Final answer:
To design a 2nd order Butterworth High Pass Filter (HPF) with a cutoff frequency of 1000 Hz and a gain of 1, the transfer function is H(s) = (2000π)² / (s² + (2000π/Q)s + (2000π)²). the Bode plots for the magnitude and phase of the frequency response function can be plotted by substituting the complex frequency variable s with jω.
Step-by-step explanation:
In order to design a 2nd order Butterworth High Pass Filter (HPF) with a cutoff frequency of 1000 Hz and a gain of 1, we can start by finding the transfer function. the transfer function of a 2nd order Butterworth HPF is given by:
H(s) = ω² / (s² + ω/Qs + ω²)
Where ω is the cutoff frequency in radians per second, s is the complex frequency variable, and Q is the quality factor.

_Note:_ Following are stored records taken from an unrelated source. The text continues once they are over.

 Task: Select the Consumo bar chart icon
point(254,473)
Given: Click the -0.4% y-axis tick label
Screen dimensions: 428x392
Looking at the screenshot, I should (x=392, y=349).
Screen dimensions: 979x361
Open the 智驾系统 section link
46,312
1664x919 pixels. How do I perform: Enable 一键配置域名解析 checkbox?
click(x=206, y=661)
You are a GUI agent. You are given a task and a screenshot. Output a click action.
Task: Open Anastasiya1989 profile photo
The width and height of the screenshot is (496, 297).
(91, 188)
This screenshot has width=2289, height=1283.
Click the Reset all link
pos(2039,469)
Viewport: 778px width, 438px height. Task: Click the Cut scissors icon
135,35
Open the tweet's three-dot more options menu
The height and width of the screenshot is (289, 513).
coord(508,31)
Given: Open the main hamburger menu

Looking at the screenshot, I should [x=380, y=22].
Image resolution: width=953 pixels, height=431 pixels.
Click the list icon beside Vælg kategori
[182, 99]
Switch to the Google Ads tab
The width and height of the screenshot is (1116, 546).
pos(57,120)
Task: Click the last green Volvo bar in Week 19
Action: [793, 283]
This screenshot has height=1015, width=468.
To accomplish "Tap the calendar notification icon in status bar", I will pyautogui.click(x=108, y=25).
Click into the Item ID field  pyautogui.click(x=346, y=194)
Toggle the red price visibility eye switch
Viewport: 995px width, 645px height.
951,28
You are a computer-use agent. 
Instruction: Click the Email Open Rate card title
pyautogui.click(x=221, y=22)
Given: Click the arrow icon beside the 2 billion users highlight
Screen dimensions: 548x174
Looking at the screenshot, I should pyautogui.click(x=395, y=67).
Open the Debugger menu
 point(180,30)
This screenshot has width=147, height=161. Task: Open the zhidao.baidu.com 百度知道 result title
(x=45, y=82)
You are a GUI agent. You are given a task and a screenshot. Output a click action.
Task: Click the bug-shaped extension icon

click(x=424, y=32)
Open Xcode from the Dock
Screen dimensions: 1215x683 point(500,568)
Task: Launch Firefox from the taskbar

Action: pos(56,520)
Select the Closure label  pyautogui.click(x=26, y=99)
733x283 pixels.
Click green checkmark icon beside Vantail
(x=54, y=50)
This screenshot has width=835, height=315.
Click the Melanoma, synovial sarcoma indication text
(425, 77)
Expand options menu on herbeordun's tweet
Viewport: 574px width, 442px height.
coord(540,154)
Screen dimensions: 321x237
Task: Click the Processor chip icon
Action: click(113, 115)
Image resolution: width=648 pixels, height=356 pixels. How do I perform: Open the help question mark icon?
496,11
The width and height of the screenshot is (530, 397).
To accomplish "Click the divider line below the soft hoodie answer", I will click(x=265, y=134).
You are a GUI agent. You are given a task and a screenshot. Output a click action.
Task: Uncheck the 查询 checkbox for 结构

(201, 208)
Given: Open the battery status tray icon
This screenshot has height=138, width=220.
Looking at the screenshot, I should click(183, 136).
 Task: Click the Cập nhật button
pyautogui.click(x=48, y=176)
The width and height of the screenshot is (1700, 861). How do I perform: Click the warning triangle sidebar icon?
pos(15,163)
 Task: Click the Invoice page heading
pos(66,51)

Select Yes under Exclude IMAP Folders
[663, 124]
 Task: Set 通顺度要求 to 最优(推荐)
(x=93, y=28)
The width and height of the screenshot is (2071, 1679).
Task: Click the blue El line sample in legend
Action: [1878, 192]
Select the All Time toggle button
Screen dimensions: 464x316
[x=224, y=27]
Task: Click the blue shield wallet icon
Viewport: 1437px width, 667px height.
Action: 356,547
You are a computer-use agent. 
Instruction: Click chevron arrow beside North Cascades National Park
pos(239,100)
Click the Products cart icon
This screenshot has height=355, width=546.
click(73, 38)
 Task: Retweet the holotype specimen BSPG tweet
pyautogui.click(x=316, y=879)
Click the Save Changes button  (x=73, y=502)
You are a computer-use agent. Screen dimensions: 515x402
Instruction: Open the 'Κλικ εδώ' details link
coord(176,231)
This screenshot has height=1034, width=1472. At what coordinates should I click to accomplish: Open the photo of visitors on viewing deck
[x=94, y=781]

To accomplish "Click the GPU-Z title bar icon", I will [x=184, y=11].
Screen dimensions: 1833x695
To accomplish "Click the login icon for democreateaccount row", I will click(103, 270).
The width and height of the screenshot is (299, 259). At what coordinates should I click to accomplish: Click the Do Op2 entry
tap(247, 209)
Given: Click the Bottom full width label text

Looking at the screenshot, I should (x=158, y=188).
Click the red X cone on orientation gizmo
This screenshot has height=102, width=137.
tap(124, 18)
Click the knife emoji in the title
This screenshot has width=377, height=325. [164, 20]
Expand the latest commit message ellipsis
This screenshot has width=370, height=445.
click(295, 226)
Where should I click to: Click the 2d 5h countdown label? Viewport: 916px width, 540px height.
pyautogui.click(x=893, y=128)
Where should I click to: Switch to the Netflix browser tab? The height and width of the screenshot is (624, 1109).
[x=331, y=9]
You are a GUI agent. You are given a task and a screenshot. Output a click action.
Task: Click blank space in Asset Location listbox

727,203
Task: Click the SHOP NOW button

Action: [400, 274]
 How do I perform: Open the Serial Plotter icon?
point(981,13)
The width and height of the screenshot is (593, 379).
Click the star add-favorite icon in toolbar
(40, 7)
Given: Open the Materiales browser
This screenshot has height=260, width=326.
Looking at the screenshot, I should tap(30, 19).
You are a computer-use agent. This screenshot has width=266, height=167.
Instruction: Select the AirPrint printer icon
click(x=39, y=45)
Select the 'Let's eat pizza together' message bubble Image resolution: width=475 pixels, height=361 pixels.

In this case, ω = 2πf = 2π(1000) = 2000π rad/s. Since the gain is 1, Q can be calculated as Q = 1 / √2.
Substituting the values into the transfer function equation, we get:
H(s) = (2000π)² / (s² + (2000π/Q)s + (2000π)²)
To plot the Bode plots for the magnitude and phase of the frequency response function, we can substitute the complex frequency variable s with jω. The magnitude plot will show us the gain of the filter at different frequencies, and the phase plot will show us the phase shift introduced by the filter at different frequencies.